Résultat, la quatrième résidence autonomie gérée par le CCAS, qui n’accueille pas encore de jeunes, tape à son tour à la porte. Son conseil de vie sociale a mis la question sur la table. Pour cette résidence au taux d’occupation élevé, la priorité reste de satisfaire à la demande d’accueil des personnes âgées avant celle de jeunes étudiants, pondère le directeur. Un arbitrage que les membres du conseil d’administration du CCAS devront à nouveau trancher…
Quatre partenaires en relation avec les jeunes
Le CCAS a signé des conventions avec quatre partenaires pour trouver des étudiants et jeunes apprentis ou travailleurs intéressés pour vivre cette démarche intergénérationnelle dans l’une des résidences autonomies de Besançon.

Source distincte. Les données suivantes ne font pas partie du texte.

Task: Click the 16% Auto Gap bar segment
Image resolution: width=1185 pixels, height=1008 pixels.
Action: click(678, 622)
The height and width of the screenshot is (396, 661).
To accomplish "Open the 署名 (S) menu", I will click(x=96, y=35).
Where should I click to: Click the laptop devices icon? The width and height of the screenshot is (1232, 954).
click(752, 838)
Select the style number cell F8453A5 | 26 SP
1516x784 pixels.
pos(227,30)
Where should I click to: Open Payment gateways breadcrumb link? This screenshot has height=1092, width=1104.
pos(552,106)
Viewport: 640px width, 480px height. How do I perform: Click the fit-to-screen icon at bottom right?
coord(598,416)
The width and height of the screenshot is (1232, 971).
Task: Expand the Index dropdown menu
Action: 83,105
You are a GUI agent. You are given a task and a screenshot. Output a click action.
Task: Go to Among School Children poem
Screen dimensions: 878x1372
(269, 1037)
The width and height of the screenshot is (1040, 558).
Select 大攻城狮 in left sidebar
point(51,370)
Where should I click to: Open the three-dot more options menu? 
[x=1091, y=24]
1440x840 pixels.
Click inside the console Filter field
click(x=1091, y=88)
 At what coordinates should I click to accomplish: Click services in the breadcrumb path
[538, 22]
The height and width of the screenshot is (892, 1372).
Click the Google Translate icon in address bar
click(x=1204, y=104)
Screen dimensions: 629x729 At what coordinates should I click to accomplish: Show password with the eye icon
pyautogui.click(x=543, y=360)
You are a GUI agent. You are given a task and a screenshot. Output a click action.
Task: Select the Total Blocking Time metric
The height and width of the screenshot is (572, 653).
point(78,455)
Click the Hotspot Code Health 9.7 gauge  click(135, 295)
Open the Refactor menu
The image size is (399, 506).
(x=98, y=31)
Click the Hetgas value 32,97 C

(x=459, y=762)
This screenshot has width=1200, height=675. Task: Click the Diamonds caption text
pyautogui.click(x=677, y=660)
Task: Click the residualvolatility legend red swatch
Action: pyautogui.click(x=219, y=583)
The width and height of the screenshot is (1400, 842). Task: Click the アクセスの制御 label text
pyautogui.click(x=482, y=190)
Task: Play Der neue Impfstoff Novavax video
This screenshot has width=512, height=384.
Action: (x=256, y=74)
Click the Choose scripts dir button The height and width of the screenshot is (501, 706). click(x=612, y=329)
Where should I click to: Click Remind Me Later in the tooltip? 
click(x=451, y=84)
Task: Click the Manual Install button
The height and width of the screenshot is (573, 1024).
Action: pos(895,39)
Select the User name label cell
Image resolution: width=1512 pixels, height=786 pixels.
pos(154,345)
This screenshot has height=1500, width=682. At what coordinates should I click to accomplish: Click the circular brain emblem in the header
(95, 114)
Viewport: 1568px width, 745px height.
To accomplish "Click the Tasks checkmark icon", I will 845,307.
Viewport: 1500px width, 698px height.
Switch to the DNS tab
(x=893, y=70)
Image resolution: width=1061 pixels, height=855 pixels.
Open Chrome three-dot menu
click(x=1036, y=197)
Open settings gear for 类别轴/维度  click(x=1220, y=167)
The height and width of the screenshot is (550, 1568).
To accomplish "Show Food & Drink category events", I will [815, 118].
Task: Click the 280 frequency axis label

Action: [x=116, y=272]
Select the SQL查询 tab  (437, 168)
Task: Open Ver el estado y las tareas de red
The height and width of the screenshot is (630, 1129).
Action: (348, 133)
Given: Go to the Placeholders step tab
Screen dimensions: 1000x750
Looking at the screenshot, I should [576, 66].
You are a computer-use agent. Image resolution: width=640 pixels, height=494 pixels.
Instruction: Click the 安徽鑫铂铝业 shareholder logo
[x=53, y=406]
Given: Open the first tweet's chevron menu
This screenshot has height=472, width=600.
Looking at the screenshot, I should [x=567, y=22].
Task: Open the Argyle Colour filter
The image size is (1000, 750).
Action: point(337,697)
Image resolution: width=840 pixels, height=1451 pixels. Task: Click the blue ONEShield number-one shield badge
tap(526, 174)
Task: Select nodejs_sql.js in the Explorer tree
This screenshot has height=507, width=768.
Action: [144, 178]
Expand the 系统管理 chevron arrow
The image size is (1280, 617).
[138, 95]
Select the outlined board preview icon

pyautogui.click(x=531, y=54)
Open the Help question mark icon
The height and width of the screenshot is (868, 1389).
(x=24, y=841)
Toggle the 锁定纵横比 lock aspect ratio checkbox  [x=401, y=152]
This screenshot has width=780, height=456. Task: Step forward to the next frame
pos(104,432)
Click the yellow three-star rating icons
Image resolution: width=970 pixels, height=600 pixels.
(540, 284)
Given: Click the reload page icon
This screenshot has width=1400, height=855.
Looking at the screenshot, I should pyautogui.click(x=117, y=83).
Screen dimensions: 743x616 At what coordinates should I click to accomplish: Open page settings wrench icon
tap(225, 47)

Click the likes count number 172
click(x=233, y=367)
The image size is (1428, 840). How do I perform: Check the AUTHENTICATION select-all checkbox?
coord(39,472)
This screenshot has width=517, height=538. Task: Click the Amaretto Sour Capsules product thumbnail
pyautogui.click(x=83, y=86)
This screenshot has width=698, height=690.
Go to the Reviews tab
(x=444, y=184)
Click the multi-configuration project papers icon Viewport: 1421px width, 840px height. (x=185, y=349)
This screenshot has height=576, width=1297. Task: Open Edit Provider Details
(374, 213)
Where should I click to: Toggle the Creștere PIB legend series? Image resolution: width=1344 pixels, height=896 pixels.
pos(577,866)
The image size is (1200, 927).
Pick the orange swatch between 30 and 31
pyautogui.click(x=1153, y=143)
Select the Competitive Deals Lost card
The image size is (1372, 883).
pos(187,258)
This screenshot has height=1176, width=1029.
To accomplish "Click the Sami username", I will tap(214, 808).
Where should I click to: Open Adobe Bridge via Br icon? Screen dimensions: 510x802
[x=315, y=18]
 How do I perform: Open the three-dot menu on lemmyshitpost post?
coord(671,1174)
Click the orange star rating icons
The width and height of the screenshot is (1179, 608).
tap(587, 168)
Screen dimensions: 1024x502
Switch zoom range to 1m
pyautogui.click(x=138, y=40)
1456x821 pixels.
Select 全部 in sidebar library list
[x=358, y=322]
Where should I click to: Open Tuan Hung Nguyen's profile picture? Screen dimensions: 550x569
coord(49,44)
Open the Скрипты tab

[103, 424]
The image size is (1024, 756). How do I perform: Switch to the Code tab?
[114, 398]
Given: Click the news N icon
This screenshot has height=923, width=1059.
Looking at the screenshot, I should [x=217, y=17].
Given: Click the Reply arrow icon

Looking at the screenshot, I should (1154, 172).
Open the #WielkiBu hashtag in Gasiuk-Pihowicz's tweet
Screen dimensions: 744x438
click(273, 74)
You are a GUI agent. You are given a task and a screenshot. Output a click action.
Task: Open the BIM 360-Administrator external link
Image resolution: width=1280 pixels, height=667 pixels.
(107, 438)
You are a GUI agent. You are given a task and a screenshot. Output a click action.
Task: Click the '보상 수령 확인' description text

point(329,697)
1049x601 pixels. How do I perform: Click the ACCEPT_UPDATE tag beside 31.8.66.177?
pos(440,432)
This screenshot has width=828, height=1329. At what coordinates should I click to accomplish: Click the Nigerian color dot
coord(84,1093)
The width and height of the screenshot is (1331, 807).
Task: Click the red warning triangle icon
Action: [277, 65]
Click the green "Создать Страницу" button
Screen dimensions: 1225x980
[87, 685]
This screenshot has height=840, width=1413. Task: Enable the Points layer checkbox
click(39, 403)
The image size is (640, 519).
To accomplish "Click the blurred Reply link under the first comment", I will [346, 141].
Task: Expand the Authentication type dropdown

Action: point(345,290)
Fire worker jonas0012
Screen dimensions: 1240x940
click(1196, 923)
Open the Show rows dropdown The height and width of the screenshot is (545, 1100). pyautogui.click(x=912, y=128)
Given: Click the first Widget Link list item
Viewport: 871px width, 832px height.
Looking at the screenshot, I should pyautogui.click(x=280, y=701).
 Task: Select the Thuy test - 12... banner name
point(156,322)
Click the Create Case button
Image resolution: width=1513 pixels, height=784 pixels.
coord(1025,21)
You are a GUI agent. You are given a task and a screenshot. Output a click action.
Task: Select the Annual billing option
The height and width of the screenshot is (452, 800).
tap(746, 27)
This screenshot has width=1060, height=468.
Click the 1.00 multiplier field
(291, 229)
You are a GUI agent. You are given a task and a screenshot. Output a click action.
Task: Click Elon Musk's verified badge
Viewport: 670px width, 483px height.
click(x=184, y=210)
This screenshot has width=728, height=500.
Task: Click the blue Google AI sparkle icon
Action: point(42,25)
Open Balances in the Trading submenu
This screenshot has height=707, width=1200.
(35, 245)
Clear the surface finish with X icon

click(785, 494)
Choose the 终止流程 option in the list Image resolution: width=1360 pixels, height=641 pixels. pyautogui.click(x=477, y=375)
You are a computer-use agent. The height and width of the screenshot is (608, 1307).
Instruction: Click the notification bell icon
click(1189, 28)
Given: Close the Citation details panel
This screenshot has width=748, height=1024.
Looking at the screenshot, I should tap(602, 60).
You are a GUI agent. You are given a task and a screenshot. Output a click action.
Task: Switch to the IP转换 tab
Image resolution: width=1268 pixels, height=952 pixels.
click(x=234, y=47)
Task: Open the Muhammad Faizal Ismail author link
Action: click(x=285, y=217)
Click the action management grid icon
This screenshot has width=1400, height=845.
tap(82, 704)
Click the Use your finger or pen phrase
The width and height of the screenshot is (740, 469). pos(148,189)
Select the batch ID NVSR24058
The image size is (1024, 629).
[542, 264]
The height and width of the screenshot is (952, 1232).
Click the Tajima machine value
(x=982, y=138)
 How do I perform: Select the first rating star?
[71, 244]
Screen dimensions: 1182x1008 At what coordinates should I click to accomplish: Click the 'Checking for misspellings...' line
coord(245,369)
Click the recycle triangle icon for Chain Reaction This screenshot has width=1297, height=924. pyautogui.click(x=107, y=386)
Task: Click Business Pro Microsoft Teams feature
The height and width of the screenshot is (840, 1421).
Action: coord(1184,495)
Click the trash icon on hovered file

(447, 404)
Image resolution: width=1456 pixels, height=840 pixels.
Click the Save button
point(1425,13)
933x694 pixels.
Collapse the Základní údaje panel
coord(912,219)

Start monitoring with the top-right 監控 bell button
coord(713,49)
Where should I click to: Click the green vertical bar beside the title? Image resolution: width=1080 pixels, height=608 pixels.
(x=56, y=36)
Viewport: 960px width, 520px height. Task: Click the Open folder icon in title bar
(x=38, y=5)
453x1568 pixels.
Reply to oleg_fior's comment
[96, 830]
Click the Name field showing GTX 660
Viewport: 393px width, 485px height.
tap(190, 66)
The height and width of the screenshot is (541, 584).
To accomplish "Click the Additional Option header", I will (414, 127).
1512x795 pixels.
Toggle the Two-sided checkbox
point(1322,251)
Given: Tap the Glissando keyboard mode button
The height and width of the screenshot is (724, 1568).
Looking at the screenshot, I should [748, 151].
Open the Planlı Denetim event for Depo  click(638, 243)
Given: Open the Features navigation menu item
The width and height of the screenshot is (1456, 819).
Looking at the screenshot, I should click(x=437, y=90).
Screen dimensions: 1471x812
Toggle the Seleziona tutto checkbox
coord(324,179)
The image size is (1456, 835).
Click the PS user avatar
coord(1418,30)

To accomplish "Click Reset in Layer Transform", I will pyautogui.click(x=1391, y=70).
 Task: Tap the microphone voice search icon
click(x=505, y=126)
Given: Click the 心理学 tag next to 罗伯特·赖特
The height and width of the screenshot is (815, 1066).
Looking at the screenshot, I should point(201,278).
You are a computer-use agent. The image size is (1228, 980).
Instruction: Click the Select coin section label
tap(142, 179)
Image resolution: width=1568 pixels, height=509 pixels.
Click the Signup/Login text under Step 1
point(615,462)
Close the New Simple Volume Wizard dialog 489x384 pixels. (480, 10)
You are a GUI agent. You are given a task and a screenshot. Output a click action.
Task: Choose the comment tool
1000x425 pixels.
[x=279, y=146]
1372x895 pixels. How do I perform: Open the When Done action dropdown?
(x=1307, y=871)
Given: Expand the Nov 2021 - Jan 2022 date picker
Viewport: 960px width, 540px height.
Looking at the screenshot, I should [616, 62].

Ces partenaires gèrent les listes d’attente des jeunes. Ces derniers postulent ensuite directement auprès des résidences, qui les accueillent en fonction de leurs disponibilités. La première convention a été signée avec le mouvement d’éducation populaire des Centres d'entraînement aux méthodes d’éducation active (Ceméa), puis avec le Lycée Saint-Jean, qui accueille des jeunes en premier cycle universitaire, l’association Erasmus Student Network (ESN), qui accompagne de jeunes étudiants étrangers dans le cadre d’Erasmus et enfin, le Crous. Le projet n’a bénéficié d’aucune aide financière particulière.